I’ve been a stay-at-home mom for the last two years but I have just recently started a full-time job, which I love and is the most perfect job for me. But, man, is it hard to be away from my kids. Now that my time is so limited with the girls and with Brandon, we need to make changes to how we do things. We have really had to prioritize what is important to us. Weekends now are sacred and we are very choosy about what we commit to doing. No more random meetings, no more “I just need an hour to work on this.” Weekends are our only chance for uninterrupted family time and we are protective of it. Eating meals together is very important so we make that another priority. That’s about as far as we’ve gotten; we’re working on it.

Don’t get me wrong, I know I am lucky to have a job and a job that doesn’t require me to work lots of extra hours when it is tax season or when a project is due. I know a lot of people don’t have the luxury of only working 8 hours each day. So many people are tied to their BlackBerry because they’re waiting for some important e-mail or have to take 3 a.m. conference calls with Japan. I know we all have to work. It’s what keeps the world going ‘round. It’s what keeps food on the table and a roof over our heads but I can’t help but feel like our society got it wrong a little bit. I’m not advocating that we all rise up and fight for a 4-hour workday.
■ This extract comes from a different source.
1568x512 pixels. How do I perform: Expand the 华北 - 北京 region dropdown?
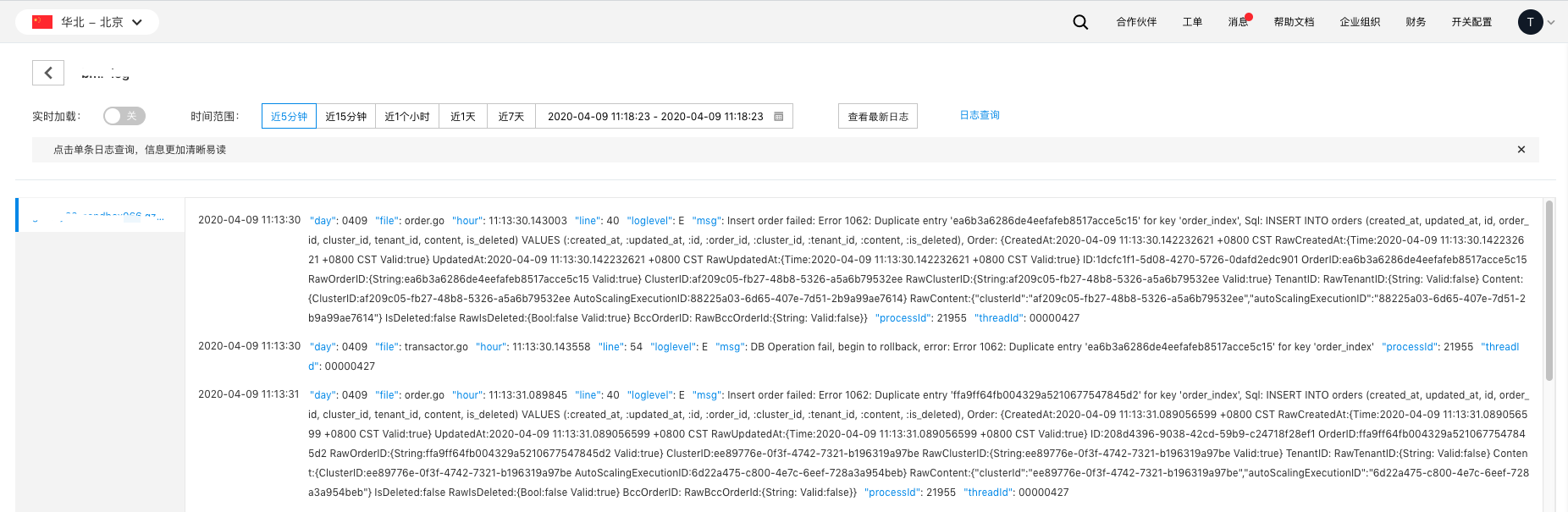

But maybe spending time with family should be the norm and everything else the exception, not the other way around.

This work/family balance is such a hard thing. I know we have to make a lot of sacrifices in life, and working away from the family is one of them. We have to bend over backwards to never interrupt or derail our work life, and yet we cut into our home life as if it’s no big deal. I’m not really sure what the answer is. But at the end of the day, I just want to hang out with Brandon and the girls.

The 8-8-8 split is tricky. I know we, as individual employees, have to work this out but maybe businesses should think about it, too. Maybe they could offer in-office daycare. Maybe more opportunities to work from home. Or maybe we just need to get this community center up and running and then we can make our own rules.